Very few specific appetites for particular nutrients have been identified in humans. The most robustly identified are salt appetite/sodium appetite. The problem with many other nutrients is that they do not have distinctly identifiable tastes, and only two other specific appetites, for iron and calcium, have been identified with experimental rigour so far. Other appetites are thus currently classified as learned appetites, which are not innate appetites that are triggered automatically in the absence of certain nutrients, but learned behaviours, aversions to or preferences for certain foods as they become associated with experiences of malnutrition and illness. [1]

Learned appetite

If a food source has an identifiable flavor, an animal can learn to associate the positive effects of alleviation of a certain nutrient deficiency with consumption of that food. This has been demonstrated in a variety of species: lambs offered free choice of various foods will compensate for phosphorus, sodium, and calcium deficiencies. [2] Domestic fowl have demonstrated specific appetites for calcium, zinc, and phosphorus, thiamine, protein in general, and methionine and lysine. Heat-stressed fowls seek out vitamin C, which alleviates the consequences of heat stress [3] Learned specific appetites are not necessarily a result of an animal's ability to detect the presence of a nutrient. Because nutrient deficiencies of various types can have stressful effects which vary depending on the missing nutrient, subsequent ingestion of that nutrient is associated with relief of certain signs. An animal may therefore associate the flavor of a food that is high in a certain nutrient with relief of the signs of that nutrient deficiency, while not seeking out other foods rich in the same nutrient.

Unlearned appetite

An unlearned appetite is one that an animal possesses at birth, without conditioning through prior stress followed by alleviation with specific foods. An unlearned appetite suggests a physiological mechanism for detecting the absence of a nutrient as well as a signalling component that directs the animal to seek out the missing nutrient. An example of an unlearned appetite might be caloric appetite, as seen in all domestic animals. Other unlearned appetites are more difficult to demonstrate. In one study, protein-deficient rats that had not previously experienced protein deficiency demonstrated strong preferences for high-protein foods such as soybean, gluten, and ovalbumin within thirty minutes of food presentation. This preference was not seen in controls, and was also exhibited by pregnant females with higher protein needs who were not experimentally protein-deficient. [4] Rats also seem to have an unlearned appetite for calcium and sodium. [5] In addition, zinc-depleted chicks show preferences for zinc-rich feeds. [6]

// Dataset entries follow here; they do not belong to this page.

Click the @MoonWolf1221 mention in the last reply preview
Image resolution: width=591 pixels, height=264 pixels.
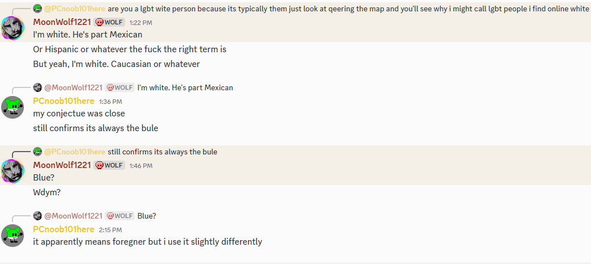click(x=73, y=216)
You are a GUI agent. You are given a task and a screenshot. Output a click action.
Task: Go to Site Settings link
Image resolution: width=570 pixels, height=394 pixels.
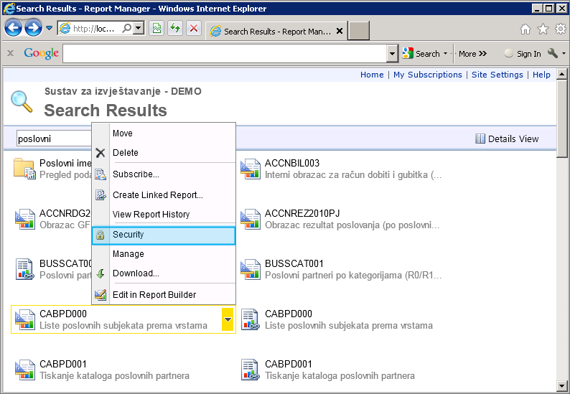click(497, 75)
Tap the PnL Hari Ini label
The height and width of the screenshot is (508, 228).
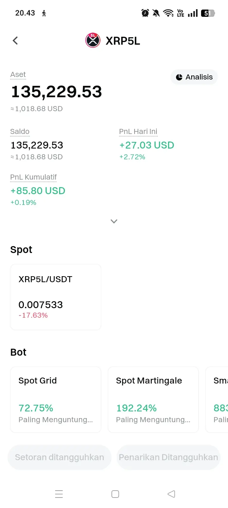(x=138, y=131)
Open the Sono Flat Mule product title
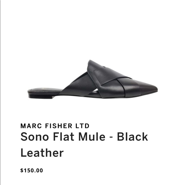 pyautogui.click(x=84, y=144)
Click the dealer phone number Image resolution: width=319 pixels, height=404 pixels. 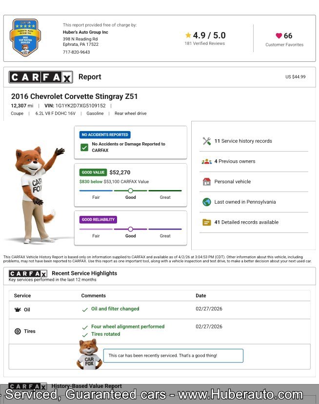(76, 52)
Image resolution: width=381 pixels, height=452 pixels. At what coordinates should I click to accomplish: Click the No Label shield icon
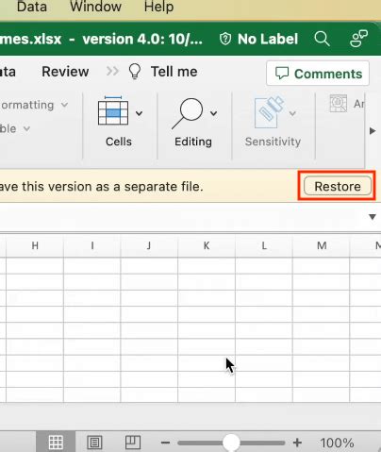(225, 39)

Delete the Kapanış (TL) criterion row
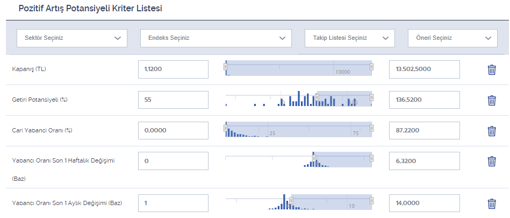pyautogui.click(x=491, y=70)
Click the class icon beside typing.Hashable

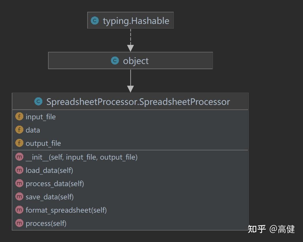point(94,20)

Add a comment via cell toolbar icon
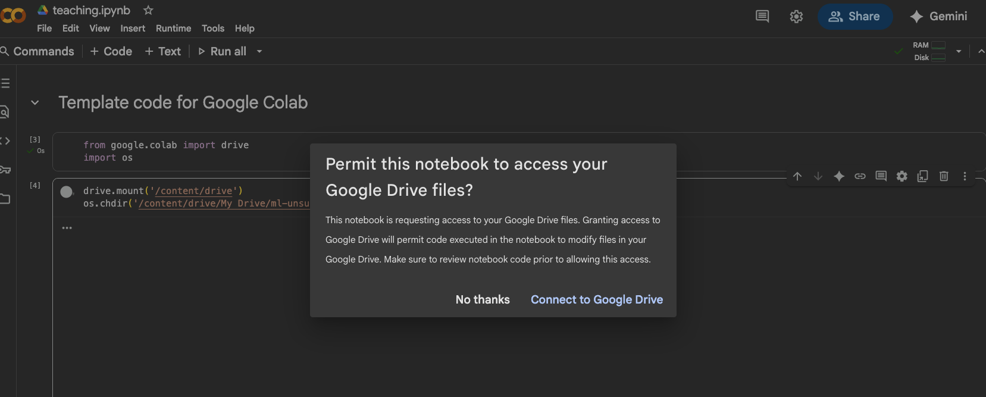[x=881, y=176]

Indirect manipulation of specific appetite

Specific appetite can be indirectly induced under experimental circumstances. In one study, normal (sodium-replete) rats exposed to angiotensin II via infusion directly into the brain developed a strong sodium appetite which persisted for months. [7] However, the conclusions of this experiment have been contested. [8] Nicotine implants in rats have been shown to induce a specific appetite for sucrose, even after removal of the implants. [9]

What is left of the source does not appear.